→ Problem to solve
Each line from the one holding "This screenshot has height=567, width=594." to the end of the data below must be output verbatim, with no other lines.

####

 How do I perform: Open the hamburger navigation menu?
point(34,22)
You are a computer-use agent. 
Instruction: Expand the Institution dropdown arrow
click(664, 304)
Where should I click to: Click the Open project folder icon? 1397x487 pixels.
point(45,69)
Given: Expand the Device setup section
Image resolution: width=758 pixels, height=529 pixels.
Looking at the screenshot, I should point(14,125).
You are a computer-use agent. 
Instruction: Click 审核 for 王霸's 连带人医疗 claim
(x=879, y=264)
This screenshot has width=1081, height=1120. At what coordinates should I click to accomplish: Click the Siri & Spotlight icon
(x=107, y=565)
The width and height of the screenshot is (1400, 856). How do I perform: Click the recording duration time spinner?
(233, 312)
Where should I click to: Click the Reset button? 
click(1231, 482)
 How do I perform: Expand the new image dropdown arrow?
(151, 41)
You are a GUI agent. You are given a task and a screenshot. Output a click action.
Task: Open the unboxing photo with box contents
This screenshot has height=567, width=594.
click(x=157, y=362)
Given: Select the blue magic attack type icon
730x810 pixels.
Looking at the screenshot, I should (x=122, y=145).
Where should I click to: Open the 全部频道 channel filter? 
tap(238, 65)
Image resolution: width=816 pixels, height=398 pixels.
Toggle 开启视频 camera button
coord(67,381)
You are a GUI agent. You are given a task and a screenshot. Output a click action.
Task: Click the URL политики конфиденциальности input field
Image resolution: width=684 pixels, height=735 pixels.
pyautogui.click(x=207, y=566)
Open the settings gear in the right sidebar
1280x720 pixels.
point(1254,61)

####

→ Exercise answer
This screenshot has height=567, width=594.
click(x=157, y=362)
Given: Select the blue magic attack type icon
730x810 pixels.
Looking at the screenshot, I should (x=122, y=145).
Where should I click to: Open the 全部频道 channel filter? 
tap(238, 65)
Image resolution: width=816 pixels, height=398 pixels.
Toggle 开启视频 camera button
coord(67,381)
You are a GUI agent. You are given a task and a screenshot. Output a click action.
Task: Click the URL политики конфиденциальности input field
Image resolution: width=684 pixels, height=735 pixels.
pyautogui.click(x=207, y=566)
Open the settings gear in the right sidebar
1280x720 pixels.
point(1254,61)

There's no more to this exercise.